→ Task objective: Your answer consists of the lines in the data that contain "will". Copy each of them.

Dataset entries:

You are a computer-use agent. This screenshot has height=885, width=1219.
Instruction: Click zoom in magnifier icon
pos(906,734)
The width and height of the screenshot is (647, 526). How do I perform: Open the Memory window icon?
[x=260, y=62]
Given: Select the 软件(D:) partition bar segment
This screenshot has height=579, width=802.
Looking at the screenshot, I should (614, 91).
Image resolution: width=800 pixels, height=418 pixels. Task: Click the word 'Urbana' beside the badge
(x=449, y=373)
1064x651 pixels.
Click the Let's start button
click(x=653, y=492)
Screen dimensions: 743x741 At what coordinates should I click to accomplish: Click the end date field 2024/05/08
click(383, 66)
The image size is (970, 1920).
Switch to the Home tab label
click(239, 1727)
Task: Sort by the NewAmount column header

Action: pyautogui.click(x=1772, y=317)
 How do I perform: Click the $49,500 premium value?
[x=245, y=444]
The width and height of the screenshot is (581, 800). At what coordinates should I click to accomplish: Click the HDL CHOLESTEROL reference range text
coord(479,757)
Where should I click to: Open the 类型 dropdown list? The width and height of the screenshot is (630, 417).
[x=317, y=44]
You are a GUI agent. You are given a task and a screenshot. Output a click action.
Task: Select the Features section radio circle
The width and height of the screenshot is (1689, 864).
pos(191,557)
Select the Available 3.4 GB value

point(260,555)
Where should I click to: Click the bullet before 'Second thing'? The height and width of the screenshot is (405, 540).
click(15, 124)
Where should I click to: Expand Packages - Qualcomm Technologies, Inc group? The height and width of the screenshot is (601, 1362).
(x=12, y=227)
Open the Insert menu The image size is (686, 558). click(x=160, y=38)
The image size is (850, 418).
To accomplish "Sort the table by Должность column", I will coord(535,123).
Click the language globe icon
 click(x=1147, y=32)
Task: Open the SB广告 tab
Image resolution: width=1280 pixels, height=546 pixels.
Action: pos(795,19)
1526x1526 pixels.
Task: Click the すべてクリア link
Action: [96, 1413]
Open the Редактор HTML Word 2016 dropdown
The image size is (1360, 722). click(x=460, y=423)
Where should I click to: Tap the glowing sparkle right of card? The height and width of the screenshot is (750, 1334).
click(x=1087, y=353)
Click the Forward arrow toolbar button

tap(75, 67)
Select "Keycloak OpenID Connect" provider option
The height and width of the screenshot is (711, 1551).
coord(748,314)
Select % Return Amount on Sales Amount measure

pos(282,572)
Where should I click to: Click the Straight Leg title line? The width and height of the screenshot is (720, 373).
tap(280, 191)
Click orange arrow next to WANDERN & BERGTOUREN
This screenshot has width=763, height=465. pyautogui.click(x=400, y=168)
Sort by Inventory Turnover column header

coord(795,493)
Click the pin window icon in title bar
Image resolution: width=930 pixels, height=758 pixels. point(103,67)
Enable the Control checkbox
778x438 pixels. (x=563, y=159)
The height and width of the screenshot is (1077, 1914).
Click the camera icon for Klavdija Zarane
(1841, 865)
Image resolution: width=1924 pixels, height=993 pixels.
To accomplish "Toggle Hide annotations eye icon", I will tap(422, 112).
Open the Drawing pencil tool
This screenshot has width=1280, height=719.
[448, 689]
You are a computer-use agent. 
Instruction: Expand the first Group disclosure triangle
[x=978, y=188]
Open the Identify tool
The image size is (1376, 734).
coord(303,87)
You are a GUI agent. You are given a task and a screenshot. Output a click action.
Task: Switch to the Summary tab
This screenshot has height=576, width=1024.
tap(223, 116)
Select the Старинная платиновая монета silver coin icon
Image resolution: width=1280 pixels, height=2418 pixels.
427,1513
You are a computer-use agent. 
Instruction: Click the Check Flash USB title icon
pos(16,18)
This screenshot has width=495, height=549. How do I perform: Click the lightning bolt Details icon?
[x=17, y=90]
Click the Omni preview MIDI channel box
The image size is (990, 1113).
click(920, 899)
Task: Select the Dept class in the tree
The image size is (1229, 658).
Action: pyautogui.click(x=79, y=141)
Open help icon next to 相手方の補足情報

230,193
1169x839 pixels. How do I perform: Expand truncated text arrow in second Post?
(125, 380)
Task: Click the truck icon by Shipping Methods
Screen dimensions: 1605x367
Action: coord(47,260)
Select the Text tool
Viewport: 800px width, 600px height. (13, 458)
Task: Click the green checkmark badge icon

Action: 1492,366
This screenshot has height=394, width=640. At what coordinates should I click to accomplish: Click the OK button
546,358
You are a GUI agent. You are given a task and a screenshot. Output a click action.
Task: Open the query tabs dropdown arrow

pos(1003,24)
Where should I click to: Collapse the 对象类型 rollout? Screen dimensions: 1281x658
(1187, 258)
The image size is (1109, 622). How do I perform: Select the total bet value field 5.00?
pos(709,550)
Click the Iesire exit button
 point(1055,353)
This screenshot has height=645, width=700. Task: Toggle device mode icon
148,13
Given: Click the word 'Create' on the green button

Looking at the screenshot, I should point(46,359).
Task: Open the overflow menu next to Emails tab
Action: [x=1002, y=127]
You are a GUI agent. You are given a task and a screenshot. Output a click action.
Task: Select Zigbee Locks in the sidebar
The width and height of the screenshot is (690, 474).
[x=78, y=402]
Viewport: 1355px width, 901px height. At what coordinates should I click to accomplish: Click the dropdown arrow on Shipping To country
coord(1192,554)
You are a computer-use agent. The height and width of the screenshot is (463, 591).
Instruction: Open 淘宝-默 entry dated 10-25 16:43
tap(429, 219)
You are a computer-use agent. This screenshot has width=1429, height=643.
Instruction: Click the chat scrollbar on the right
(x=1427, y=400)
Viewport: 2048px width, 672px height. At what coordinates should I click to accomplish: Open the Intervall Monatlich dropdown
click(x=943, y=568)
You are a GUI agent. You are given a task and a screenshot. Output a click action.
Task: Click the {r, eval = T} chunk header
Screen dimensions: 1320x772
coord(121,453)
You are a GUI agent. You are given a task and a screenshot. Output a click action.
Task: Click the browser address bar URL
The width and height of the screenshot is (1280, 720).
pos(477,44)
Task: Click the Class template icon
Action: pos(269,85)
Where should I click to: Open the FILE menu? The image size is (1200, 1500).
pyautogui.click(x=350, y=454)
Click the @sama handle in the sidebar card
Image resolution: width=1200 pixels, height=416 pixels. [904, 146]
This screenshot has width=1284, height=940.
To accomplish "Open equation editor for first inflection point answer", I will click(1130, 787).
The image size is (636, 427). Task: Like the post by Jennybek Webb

→ Answer section:
To accomplish "Sort the table by Должность column", I will coord(535,123).
To accomplish "Toggle Hide annotations eye icon", I will tap(422, 112).
To accomplish "Open equation editor for first inflection point answer", I will click(1130, 787).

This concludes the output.